Boosted trees are a powerful ensemble technique in machine learning that combine multiple weak learners, typically decision trees, into a strong learner. Unlike bagging methods, which train trees independently, boosting fits models sequentially, with each new model correcting the errors of the previous ensemble. Gradient boosting, one of the most popular variants, optimizes a loss function by iteratively adding trees that reduce the residual errors of the current ensemble.

10.3.1 Introduction

Boosted trees build on the general concept of boosting, which aims to create a strong predictor from a series of weak predictors. In boosted trees, the weak learners are shallow decision trees, often referred to as “stumps,” and they are added sequentially to the model. At each step, a new tree focuses on the training instances that are hardest to predict, improving overall accuracy. This iterative focus on “hard-to- predict” instances is the defining characteristic of boosting.

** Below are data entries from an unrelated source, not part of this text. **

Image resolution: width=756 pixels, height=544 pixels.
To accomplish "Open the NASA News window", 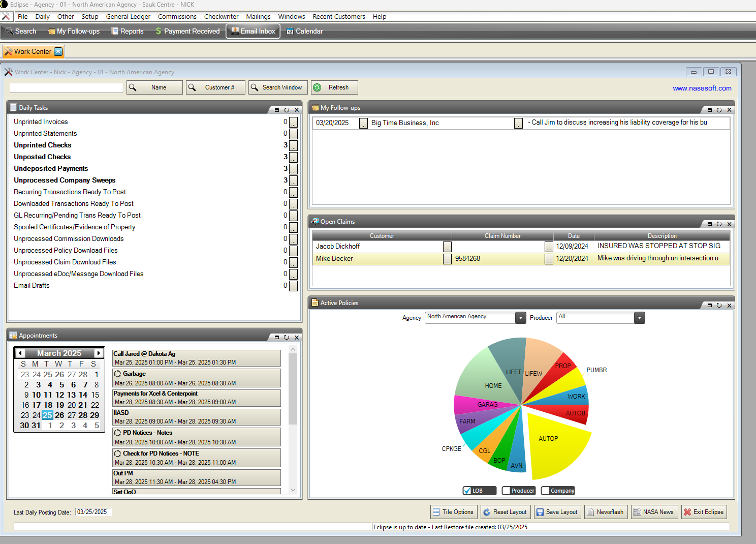I will 654,511.
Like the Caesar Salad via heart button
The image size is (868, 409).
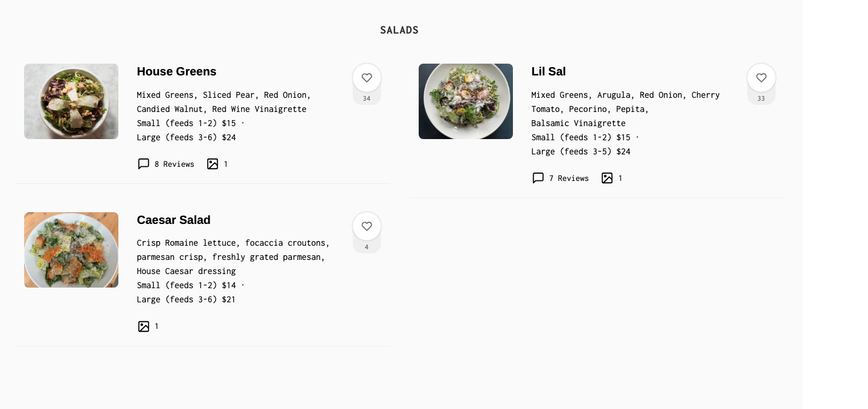point(367,226)
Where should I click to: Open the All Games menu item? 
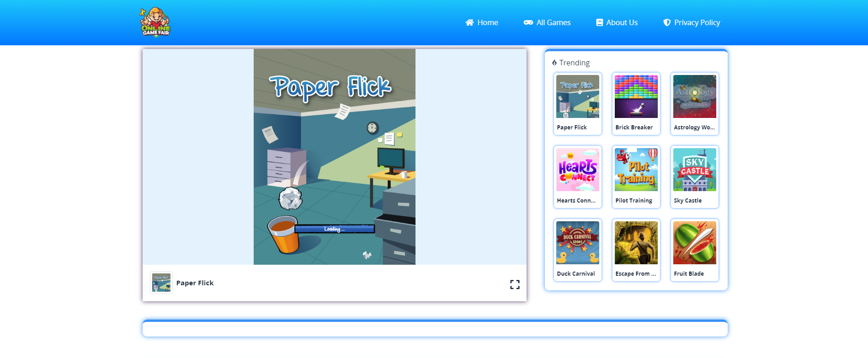[x=553, y=22]
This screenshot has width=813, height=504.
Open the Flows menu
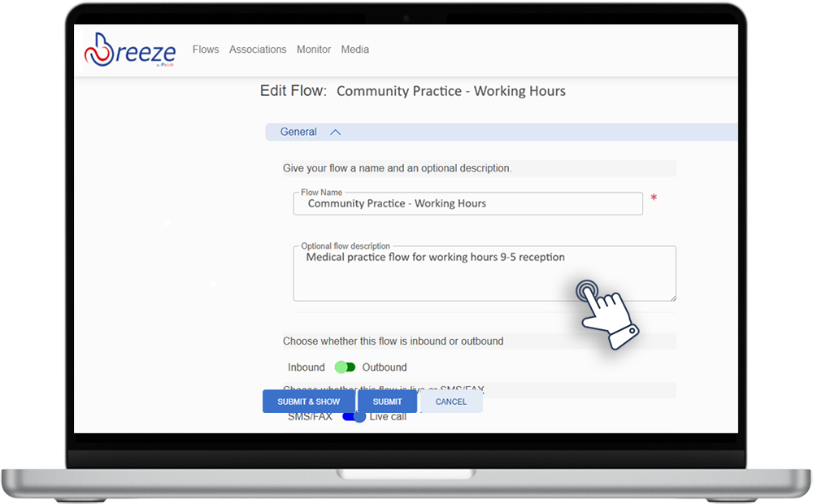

The effectiveness of boosted trees has made them popular for various tasks, including classification, regression, and ranking. They also form the foundation for algorithms like XGBoost, LightGBM, and CatBoost, known for their speed and scalability.

10.3.2 Boosting Process

The boosting process in gradient boosted trees builds an ensemble by adding trees iteratively, each designed to minimize the residual errors from the combined predictions of the previous trees. This iterative approach allows the model to refine its predictions by optimizing a loss function, denoted as \(L(y, F(x))\), where \(y\) is the true value and \(F(x)\) is the model’s prediction.

10.3.2.1 Model Iteration

The boosting process can be delineated as follows:

  1. Initialization: Start with a base model \(F_0(x)\), which is usually the mean of the target variable in regression or the log odds in classification:

    • For regression: \(F_0(x) = \text{mean}(y_i)\).
    • For classification: \(F_0(x) = \log \left( \frac{P(y=1)}{1-P(y=1)} \right)\).
  2. Iterative Boosting:

    At each iteration \(m\):

    • Compute the pseudo-residuals, representing the negative gradient of the loss function with respect to the current model predictions. The residuals at iteration \(m\) are defined as:

      \[ r_i^{(m)} = -\left. \frac{\partial L(y_i, F(x_i))} {\partial F(x_i)} \right|_{F(x) = F_{m-1}(x)}. \]

      The residuals guide the next tree to focus on reducing the largest errors from the previous iteration.

    • Fit a new tree \(h_m(x)\) to the pseudo-residuals. The new tree is trained to predict the residuals of the current ensemble model, identifying where the model needs the most improvement.

    • Update the model as the sum of the previous model and the newly added tree, scaled by a learning rate \(\eta\):

      \[ F_m(x) = F_{m-1}(x) + \eta \, h_m(x). \]

      The learning rate, a small positive number (e.g., 0.01 to 0.1), controls the contribution of each tree, ensuring incremental improvements and reducing the risk of overfitting.

  3. Final Model:

    After \(M\) iterations, the ensemble model is given by:

    \[ F_M(x) = F_0(x) + \sum_{m=1}^M \eta \, h_m(x). \]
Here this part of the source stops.